• _Given text_:
Uncategorized, Views & Opinion

I have been playing with Tumblr on the internet for the last few days, and it’s been liberating.

I think perhaps the secret to Tumblr is that it doesn’t support comments by default. Sure, you can add them (via Disqus, for example), but the lack of feedback turns out to be important. Or at least, it’s important if you see blogging in the same light that I do.

I publish on the internet to share - I am not here to draw attention to myself. I am not here necessarily to pass judgment either. I might make observations from time to time, but they are my observations and not intended with any malice.

In many ways the blogging community has changed since the early days. The masses have brought with them the “me me” mentality - “look at me - look at what I have written - look at my photos - look at my blog!”. It’s a shame. Blogging (at least for me) used to be about sharing your experiences and thoughts with an unknown audience.

• _Given problem A_: Copy out the Tumblr post again in full, word for word.
• _Given problem B_: Reproduce the rows word for word, starting with the very first row and going on through the line containing "coord(298,300)", with both of those lines included.
The rows that follow are unrelated to the Tumblr post.

• _Task data_:
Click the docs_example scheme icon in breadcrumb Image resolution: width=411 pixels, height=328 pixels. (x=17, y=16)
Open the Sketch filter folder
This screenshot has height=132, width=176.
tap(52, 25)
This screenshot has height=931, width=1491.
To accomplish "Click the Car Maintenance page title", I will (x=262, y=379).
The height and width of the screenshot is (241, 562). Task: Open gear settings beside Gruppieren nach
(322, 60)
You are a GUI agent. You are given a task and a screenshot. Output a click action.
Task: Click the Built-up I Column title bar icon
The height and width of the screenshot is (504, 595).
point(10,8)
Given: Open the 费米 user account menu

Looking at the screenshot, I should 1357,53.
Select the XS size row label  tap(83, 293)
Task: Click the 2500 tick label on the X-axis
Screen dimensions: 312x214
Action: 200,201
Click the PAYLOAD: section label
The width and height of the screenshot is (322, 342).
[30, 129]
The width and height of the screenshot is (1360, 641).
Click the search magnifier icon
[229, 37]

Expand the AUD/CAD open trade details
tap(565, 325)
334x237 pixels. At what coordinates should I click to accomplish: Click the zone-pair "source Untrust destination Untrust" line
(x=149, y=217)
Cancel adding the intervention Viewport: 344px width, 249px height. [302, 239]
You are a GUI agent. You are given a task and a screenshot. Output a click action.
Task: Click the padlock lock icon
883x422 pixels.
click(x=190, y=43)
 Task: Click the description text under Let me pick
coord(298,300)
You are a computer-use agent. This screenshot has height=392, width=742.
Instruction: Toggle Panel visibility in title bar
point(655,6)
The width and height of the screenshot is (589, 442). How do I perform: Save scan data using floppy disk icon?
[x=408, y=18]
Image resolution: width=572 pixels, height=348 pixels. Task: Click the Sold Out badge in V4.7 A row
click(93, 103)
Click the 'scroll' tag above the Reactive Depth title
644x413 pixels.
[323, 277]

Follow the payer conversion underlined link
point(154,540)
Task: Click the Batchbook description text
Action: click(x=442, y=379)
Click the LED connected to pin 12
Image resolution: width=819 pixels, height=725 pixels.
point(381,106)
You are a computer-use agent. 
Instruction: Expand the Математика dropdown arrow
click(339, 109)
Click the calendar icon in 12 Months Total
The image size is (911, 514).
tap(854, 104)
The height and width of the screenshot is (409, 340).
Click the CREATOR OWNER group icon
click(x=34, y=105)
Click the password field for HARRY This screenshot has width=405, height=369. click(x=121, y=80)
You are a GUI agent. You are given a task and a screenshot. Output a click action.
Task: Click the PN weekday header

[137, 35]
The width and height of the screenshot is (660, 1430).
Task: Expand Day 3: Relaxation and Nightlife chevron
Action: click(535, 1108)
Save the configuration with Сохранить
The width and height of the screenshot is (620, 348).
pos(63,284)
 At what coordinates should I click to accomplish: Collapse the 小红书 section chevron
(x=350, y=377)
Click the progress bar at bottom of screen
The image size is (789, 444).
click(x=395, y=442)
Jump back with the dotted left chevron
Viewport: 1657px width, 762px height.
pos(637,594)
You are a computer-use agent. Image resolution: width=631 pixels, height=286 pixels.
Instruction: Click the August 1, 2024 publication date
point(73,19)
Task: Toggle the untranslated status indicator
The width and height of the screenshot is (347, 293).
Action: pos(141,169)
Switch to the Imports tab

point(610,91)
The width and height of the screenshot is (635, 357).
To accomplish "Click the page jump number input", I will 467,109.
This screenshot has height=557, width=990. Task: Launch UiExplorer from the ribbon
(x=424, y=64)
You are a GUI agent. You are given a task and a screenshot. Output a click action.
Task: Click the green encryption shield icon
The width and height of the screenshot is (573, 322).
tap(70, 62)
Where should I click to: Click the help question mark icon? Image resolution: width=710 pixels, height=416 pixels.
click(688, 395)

• _Solution A_:
Uncategorized, Views & Opinion

I have been playing with Tumblr on the internet for the last few days, and it’s been liberating.

I think perhaps the secret to Tumblr is that it doesn’t support comments by default. Sure, you can add them (via Disqus, for example), but the lack of feedback turns out to be important. Or at least, it’s important if you see blogging in the same light that I do.

I publish on the internet to share - I am not here to draw attention to myself. I am not here necessarily to pass judgment either. I might make observations from time to time, but they are my observations and not intended with any malice.

In many ways the blogging community has changed since the early days. The masses have brought with them the “me me” mentality - “look at me - look at what I have written - look at my photos - look at my blog!”. It’s a shame. Blogging (at least for me) used to be about sharing your experiences and thoughts with an unknown audience.

• _Solution B_:
Click the docs_example scheme icon in breadcrumb Image resolution: width=411 pixels, height=328 pixels. (x=17, y=16)
Open the Sketch filter folder
This screenshot has height=132, width=176.
tap(52, 25)
This screenshot has height=931, width=1491.
To accomplish "Click the Car Maintenance page title", I will (x=262, y=379).
The height and width of the screenshot is (241, 562). Task: Open gear settings beside Gruppieren nach
(322, 60)
You are a GUI agent. You are given a task and a screenshot. Output a click action.
Task: Click the Built-up I Column title bar icon
The height and width of the screenshot is (504, 595).
point(10,8)
Given: Open the 费米 user account menu

Looking at the screenshot, I should 1357,53.
Select the XS size row label  tap(83, 293)
Task: Click the 2500 tick label on the X-axis
Screen dimensions: 312x214
Action: 200,201
Click the PAYLOAD: section label
The width and height of the screenshot is (322, 342).
[30, 129]
The width and height of the screenshot is (1360, 641).
Click the search magnifier icon
[229, 37]

Expand the AUD/CAD open trade details
tap(565, 325)
334x237 pixels. At what coordinates should I click to accomplish: Click the zone-pair "source Untrust destination Untrust" line
(x=149, y=217)
Cancel adding the intervention Viewport: 344px width, 249px height. [302, 239]
You are a GUI agent. You are given a task and a screenshot. Output a click action.
Task: Click the padlock lock icon
883x422 pixels.
click(x=190, y=43)
 Task: Click the description text under Let me pick
coord(298,300)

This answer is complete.